◆ **Aim of the task**:
Only these lines of the data below are wanted: the one with "This screenshot has width=730, height=598.", the one with "Given: Click the single", and any lines between them, each repeated exactly.

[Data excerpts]
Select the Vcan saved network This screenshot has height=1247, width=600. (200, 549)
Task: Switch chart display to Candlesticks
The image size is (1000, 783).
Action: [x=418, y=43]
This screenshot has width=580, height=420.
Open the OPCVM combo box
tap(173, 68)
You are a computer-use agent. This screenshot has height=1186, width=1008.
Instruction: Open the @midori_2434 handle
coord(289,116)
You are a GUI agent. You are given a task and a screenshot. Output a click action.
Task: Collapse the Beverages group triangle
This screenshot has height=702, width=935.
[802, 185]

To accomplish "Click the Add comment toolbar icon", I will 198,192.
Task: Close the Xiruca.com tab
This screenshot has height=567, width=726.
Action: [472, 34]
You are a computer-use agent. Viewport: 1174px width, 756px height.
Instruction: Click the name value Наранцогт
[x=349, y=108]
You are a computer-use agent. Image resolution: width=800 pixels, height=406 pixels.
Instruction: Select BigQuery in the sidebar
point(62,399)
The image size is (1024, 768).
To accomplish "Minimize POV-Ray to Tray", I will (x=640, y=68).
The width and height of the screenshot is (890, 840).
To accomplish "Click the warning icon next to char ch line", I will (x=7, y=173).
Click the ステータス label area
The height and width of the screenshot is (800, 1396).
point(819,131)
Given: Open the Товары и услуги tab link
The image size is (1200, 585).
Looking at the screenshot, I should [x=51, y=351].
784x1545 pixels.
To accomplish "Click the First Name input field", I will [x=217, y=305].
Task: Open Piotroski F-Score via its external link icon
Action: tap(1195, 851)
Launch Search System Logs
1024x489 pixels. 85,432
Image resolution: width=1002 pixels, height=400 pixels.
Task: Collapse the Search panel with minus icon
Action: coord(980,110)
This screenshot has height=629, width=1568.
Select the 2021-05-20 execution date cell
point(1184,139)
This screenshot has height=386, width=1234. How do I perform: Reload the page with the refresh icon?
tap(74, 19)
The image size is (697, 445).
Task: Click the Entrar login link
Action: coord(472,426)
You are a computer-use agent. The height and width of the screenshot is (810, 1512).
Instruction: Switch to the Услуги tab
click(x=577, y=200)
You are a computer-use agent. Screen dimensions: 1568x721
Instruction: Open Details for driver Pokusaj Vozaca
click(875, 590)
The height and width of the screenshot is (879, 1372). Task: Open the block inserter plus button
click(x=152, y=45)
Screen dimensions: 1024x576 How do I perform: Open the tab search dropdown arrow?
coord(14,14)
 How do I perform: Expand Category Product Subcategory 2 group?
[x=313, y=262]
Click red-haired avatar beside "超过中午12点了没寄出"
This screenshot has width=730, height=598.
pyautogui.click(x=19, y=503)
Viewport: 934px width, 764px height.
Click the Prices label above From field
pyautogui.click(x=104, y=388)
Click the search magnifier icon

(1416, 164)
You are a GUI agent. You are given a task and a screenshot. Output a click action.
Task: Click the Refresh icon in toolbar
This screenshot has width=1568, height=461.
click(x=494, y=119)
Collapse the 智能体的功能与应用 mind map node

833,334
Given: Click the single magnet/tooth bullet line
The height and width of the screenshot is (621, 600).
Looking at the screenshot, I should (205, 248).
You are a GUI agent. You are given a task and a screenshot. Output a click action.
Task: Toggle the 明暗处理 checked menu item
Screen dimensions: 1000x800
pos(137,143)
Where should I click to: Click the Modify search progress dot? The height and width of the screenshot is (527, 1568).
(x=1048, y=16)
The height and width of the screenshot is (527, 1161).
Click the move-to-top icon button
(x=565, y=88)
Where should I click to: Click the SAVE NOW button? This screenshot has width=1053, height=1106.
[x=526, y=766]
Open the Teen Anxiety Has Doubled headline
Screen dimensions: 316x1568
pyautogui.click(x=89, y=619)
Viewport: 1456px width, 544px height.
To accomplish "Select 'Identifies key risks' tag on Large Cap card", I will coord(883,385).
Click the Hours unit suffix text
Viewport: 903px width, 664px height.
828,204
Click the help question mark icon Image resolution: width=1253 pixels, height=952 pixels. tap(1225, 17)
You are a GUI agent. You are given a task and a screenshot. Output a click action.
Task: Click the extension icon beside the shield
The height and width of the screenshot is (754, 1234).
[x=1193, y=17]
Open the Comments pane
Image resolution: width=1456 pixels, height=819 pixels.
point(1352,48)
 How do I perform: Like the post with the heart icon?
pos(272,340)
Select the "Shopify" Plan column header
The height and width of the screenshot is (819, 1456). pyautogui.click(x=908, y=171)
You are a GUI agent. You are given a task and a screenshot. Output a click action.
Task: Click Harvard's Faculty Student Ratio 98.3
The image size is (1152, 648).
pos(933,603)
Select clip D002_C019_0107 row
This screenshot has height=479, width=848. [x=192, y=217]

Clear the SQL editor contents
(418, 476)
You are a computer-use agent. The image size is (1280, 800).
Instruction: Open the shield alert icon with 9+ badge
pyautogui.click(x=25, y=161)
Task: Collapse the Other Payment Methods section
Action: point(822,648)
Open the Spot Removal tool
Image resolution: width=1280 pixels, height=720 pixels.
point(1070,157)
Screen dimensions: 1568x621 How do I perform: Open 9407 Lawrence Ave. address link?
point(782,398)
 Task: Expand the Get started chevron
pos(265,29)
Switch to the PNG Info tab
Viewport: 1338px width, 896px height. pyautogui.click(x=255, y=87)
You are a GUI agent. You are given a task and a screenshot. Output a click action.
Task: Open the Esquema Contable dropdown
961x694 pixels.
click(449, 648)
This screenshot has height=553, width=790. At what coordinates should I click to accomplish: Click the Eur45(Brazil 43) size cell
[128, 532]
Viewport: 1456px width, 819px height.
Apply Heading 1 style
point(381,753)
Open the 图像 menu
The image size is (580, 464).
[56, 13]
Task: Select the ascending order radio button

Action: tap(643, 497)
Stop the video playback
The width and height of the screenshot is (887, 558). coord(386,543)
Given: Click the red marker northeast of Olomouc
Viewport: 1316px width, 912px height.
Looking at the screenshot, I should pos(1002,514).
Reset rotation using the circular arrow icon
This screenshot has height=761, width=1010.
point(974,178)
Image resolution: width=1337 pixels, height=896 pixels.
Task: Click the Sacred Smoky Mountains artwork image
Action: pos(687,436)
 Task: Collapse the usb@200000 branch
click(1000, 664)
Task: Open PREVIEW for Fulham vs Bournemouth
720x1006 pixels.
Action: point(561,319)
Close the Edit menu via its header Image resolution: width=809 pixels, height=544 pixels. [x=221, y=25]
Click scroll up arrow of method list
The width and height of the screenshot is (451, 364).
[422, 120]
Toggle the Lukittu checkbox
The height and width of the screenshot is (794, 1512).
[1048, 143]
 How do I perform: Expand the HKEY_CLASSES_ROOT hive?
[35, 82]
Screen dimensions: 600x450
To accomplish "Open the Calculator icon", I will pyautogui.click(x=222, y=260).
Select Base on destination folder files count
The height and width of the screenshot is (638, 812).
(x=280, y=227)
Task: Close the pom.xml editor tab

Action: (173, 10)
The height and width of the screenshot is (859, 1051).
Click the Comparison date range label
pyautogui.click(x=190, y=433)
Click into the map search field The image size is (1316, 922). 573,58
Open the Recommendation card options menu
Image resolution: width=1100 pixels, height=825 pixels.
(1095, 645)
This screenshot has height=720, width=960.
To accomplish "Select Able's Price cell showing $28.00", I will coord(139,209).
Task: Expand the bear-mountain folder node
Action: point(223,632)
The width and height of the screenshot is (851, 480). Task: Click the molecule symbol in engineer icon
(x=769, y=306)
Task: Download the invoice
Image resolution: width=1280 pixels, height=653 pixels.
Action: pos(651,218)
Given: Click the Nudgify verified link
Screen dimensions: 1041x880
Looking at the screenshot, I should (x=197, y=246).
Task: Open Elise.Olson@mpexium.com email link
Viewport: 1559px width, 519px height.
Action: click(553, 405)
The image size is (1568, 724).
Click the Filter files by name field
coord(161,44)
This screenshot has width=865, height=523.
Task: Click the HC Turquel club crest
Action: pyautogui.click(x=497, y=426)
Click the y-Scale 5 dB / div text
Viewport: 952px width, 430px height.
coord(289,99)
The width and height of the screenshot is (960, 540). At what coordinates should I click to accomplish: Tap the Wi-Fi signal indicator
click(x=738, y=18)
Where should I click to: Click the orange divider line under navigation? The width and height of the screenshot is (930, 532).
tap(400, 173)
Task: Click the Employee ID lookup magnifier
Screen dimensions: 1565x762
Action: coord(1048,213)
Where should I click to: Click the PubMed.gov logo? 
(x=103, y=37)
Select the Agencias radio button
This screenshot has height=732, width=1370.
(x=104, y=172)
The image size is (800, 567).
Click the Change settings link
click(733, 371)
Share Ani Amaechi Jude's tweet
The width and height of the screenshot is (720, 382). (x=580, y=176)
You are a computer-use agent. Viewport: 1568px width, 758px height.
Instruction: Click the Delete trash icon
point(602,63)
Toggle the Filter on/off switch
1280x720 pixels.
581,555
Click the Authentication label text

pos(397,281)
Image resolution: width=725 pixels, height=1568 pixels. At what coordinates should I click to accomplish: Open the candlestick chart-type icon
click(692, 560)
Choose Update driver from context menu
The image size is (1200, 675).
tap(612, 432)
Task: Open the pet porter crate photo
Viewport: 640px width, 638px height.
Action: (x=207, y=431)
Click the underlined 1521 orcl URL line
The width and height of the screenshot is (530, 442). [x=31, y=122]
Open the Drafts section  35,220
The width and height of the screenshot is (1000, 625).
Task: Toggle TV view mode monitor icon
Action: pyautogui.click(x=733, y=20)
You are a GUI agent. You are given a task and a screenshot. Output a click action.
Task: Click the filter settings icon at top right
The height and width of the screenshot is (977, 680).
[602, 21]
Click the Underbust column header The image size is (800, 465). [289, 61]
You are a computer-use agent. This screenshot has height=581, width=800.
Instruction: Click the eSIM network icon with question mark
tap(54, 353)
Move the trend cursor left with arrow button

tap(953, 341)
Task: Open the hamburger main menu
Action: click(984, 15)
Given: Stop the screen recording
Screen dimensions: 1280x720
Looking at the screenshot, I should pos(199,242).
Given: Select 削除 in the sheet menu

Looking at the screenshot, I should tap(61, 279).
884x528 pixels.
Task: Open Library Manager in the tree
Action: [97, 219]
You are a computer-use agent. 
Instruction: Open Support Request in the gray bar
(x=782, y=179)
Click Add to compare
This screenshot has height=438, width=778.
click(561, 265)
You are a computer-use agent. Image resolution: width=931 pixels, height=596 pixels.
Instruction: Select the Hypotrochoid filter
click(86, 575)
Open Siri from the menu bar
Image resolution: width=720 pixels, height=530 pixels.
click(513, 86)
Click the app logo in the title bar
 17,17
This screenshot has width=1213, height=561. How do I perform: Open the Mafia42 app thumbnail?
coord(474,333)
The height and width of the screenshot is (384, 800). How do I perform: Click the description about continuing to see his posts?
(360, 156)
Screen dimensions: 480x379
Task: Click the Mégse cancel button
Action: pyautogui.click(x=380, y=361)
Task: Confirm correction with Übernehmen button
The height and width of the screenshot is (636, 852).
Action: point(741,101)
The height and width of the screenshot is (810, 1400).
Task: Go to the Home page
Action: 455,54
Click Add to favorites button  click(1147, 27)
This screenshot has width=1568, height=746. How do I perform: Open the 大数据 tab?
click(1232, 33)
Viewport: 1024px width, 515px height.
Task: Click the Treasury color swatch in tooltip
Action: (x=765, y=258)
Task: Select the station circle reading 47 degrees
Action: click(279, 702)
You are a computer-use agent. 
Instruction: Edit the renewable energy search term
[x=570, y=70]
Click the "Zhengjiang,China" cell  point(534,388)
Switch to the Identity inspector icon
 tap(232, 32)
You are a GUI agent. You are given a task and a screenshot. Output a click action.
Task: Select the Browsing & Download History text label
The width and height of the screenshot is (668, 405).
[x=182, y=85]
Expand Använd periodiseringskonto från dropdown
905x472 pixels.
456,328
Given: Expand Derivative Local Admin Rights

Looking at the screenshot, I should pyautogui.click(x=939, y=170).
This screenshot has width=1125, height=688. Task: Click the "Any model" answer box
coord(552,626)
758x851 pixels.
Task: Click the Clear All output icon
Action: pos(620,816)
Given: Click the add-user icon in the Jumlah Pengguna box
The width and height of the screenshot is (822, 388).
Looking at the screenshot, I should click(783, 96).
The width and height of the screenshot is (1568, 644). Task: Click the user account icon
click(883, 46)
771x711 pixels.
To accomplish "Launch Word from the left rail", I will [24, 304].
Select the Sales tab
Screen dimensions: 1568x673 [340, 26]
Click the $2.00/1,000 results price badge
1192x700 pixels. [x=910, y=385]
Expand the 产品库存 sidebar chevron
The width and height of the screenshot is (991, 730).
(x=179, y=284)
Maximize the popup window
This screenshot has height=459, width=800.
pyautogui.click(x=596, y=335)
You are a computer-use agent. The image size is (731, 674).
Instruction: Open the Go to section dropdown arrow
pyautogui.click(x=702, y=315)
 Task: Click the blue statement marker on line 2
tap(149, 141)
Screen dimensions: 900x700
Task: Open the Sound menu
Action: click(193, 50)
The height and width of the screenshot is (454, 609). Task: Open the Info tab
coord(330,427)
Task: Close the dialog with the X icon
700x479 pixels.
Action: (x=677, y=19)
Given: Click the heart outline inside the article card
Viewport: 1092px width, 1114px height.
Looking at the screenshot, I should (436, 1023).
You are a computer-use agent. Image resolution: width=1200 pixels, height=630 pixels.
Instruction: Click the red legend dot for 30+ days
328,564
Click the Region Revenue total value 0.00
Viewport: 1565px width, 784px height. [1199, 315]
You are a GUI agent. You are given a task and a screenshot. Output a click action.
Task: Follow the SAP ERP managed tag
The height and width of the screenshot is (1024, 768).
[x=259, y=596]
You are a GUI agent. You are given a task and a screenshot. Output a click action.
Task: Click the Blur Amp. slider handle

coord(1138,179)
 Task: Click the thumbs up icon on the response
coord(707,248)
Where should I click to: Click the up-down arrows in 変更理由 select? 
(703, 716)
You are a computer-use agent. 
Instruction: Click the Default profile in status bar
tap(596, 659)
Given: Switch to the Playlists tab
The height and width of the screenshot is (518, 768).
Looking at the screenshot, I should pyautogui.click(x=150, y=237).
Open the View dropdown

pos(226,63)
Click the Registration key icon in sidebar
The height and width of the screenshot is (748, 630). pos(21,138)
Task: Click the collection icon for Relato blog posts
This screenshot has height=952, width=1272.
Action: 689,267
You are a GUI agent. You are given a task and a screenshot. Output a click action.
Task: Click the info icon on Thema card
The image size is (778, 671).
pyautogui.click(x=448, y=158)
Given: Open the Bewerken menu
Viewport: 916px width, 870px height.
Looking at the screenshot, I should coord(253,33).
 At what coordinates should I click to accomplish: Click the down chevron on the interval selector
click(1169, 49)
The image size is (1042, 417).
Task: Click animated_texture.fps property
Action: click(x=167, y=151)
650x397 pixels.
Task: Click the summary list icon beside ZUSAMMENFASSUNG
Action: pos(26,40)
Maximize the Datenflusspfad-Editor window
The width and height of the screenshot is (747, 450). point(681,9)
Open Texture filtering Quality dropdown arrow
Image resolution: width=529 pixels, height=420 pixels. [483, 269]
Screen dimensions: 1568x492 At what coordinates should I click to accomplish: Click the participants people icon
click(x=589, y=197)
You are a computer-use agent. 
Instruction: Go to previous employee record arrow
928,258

◆ **Response**:
This screenshot has width=730, height=598.
pyautogui.click(x=19, y=503)
Viewport: 934px width, 764px height.
Click the Prices label above From field
pyautogui.click(x=104, y=388)
Click the search magnifier icon

(1416, 164)
You are a GUI agent. You are given a task and a screenshot. Output a click action.
Task: Click the Refresh icon in toolbar
This screenshot has width=1568, height=461.
click(x=494, y=119)
Collapse the 智能体的功能与应用 mind map node

833,334
Given: Click the single magnet/tooth bullet line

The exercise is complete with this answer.